West Argyle Street Historic District (also known as Little Saigon, New Chinatown, and Asia on Argyle) is a historic district in northern Uptown, Chicago, Illinois. It was listed on the National Register of Historic Places on June 3, 2010. The community covers an area of about ; its rough boundaries are N. Glenwood Ave to the west, Winona Street to the north, Sheridan Road to the east, and Ainslie Street to the south.

It was home to the Essenay Studios in the 1920s founded by Charlie Chaplin, a producer of silent movies before relocating to Southern California in Hollywood. Essenay Studios now is home to St. Augustine College.

History

Argyle Park
The area covered by the historic district originally developed in the 1880s as a suburb called Argyle Park. The suburb was named by Chicago Alderman and developer James A. Campbell for his ancestors the Dukes of Argyll in Scotland. Development was centered on a station on the new Chicago & Evanston line of the Chicago, Milwaukee and St. Paul Railway that opened in May 1885.
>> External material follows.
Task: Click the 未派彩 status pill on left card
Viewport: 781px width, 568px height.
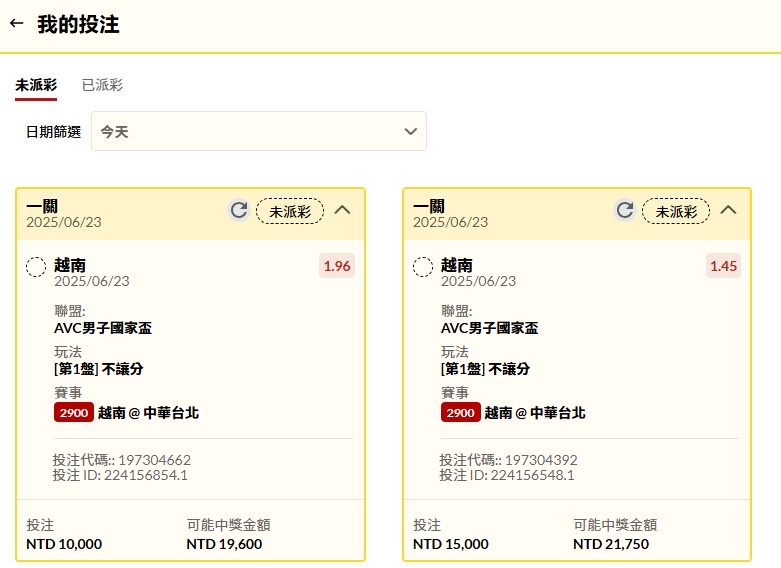Action: (290, 211)

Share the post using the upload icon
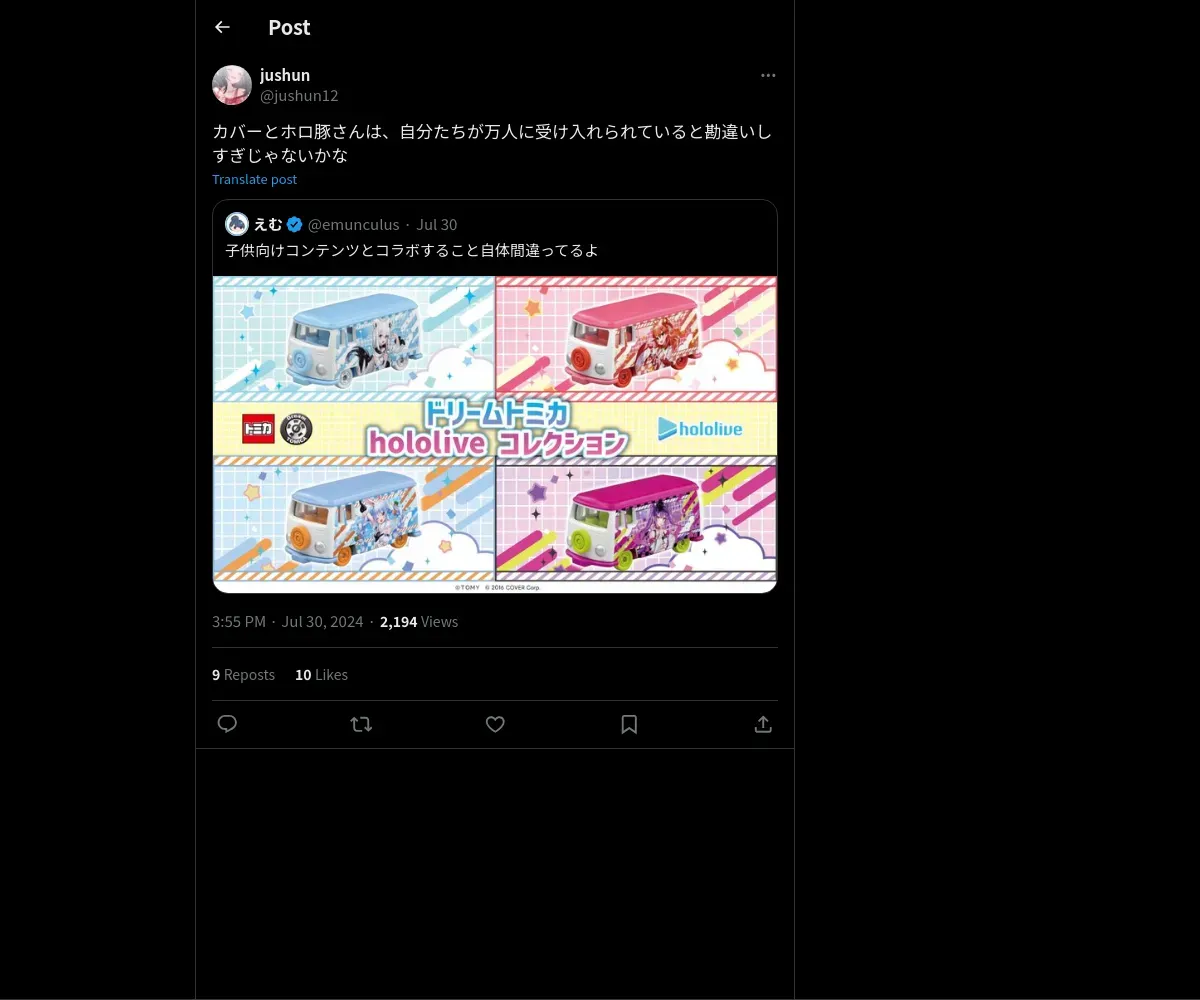(x=763, y=724)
The village, along with the rest of the Lake View Township, was annexed into Chicago in 1889. In 1908 the Northwestern Elevated Railroad was extended north from Wilson Avenue, using the tracks of the Chicago, Milwaukee & St. Paul Railroad, This linked the suburb into Chicago's 'L' network, and the area became popular with people of limited means who wanted to live on the Lake Michigan shore. The railroad tracks were elevated onto an embankment between 1914 and 1922.

New Chinatown

Chicago restaurateur Jimmy Wong bought property in the area in the 1960s and planned its rebirth as New Chinatown. He envisioned a mall with pagodas, trees and reflecting ponds to replace the empty storefronts. The Hip Sing Association, a Chinese cultural group, moved its Chicago offices to Argyle Street in 1971, and by 1974 Wong and the Hip Sing Association owned 80% of the three-block stretch on Argyle. Wong had an accident and broke both hips, leaving him unable to follow through on his plans. In 1979 Charlie Soo, founder of the Asian American Small Business Association, took up the cause, and the area developed not solely as a Chinese enclave but also including Vietnamese, Lao, Cambodian, and Japanese businesses. Soo campaigned to get the Chicago Transit Authority to give the Argyle 'L' station a $250,000 face-lift, then in 1981 he started the "Taste of Argyle," an annual food festival. He also secured funds from Chicago Mayor Jane Byrne to fix the sidewalks, and later from Mayor Harold Washington to repair building facades. Because of his tireless work in promoting the neighborhood, Soo would later be known as the unofficial "Mayor of Argyle Street." By 1986 it was estimated that Uptown had about 8,000 Chinese and Vietnamese residents.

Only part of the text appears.